Published April 20, 2021
A MARCH 12, 2018, file photo shows Annalena Baerbock at a press conference in Berlin.—AP
A MARCH 12, 2018, file photo shows Annalena Baerbock at a press conference in Berlin.—AP

BERLIN: Germany’s Green party on Monday named co-chair Annalena Baerbock as its candidate to succeed Angela Merkel, throwing down the gauntlet to the chancellor’s conservatives who are locked in increasingly vicious infighting for her crown.

Trained lawyer Baerbock, 40, became the first chancellor candidate for the party, as surging support for Greens brings it within reach of the chancellery.

Both Baerbock and her fellow co-chair Robert Habeck, 51, had coveted the job to lead the party into elections on Sept 26.

“But in the end, only one can do it. So today is the moment to say that the Greens’ first chancellor candidate will be Annalena Baerbock,” said Habeck.

With her candidacy, Baer­bock said she was making an “offer to the entire society”.

“Climate change is the task our of time, the task of my generation. And accordingly, I want the policies of the new federal government to make climate protection the benchmark for all sectors,” she pledged.

The carefully choreographed announcement stood in sharp contrast to a bruising power struggle that has sent Merkel’s CDU-CSU alliance to the brink of implosion.

Ahead of Monday’s announcement, the Greens had shown strict discipline in preventing any internal wrangling from spilling out into the public.

Surveys show the centre-left party just a touch behind Merkel’s conservatives — who are in disarray as the veteran chancellor prepares to bow out after 16 years in power.

Baerbock voiced “great concern” that the ruling conservatives are “faltering” at a time of “great challenges”.

Besides a damaging power struggle, Merkel’s alliance is also suffering in the polls over the public’s frustration over the handling of the coronavirus pandemic.
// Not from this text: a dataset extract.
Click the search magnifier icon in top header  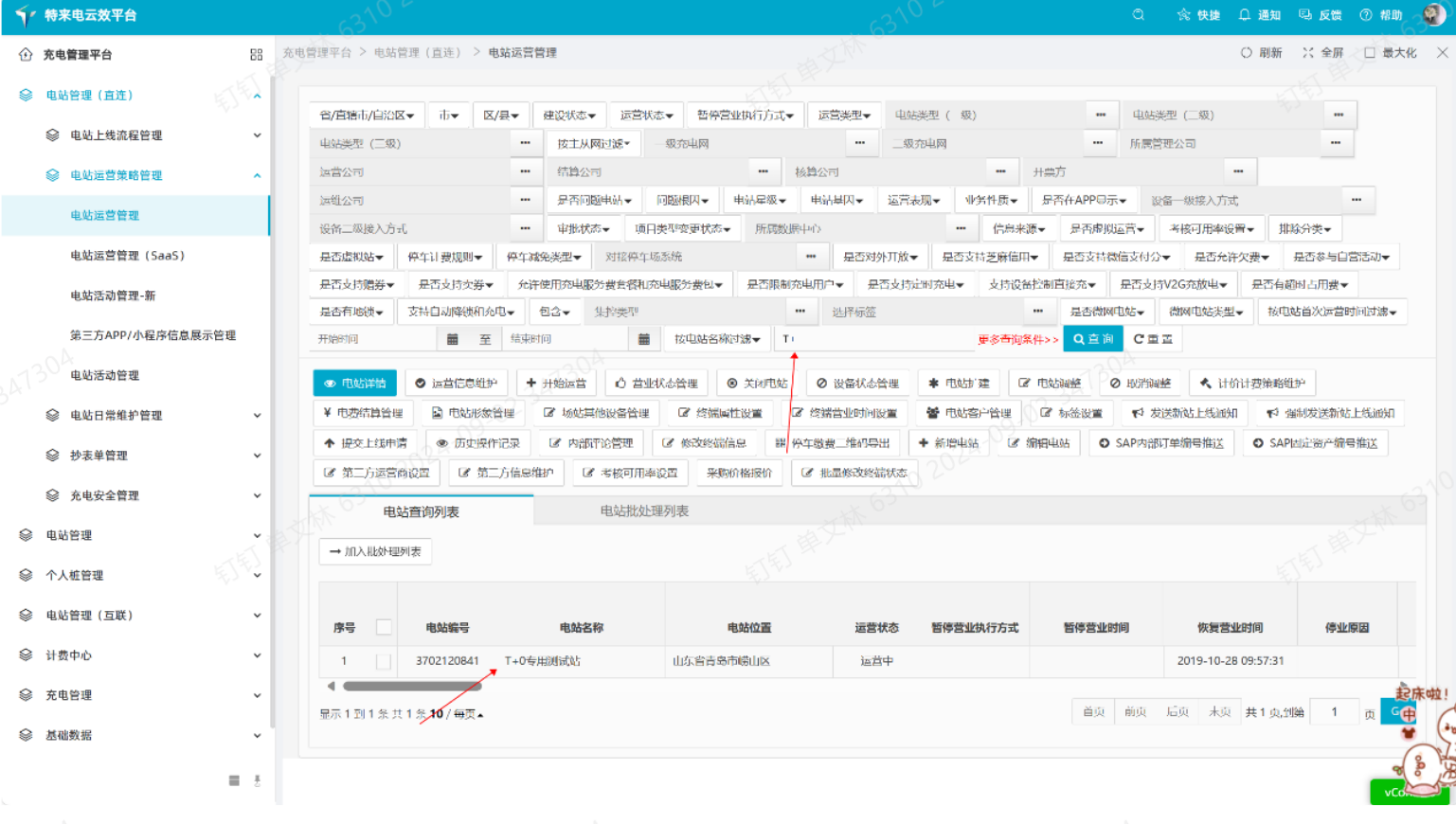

In contrast, the ecologist party has quietly benefited from a firm line seeking tougher measures to curb coronavirus transmission.

The Greens’ environmentalist platform also dovetails with the priorities of many younger Germans, who rattled the political establishment with school strikes for climate protection until the pandemic put such gatherings on ice.

The decision to name a chancellor candidate is a clear sign that the party which played a junior role in Gerhard Schroeder’s coalition from 1998 to 2005 are now no longer content with settling for a kingmaker role.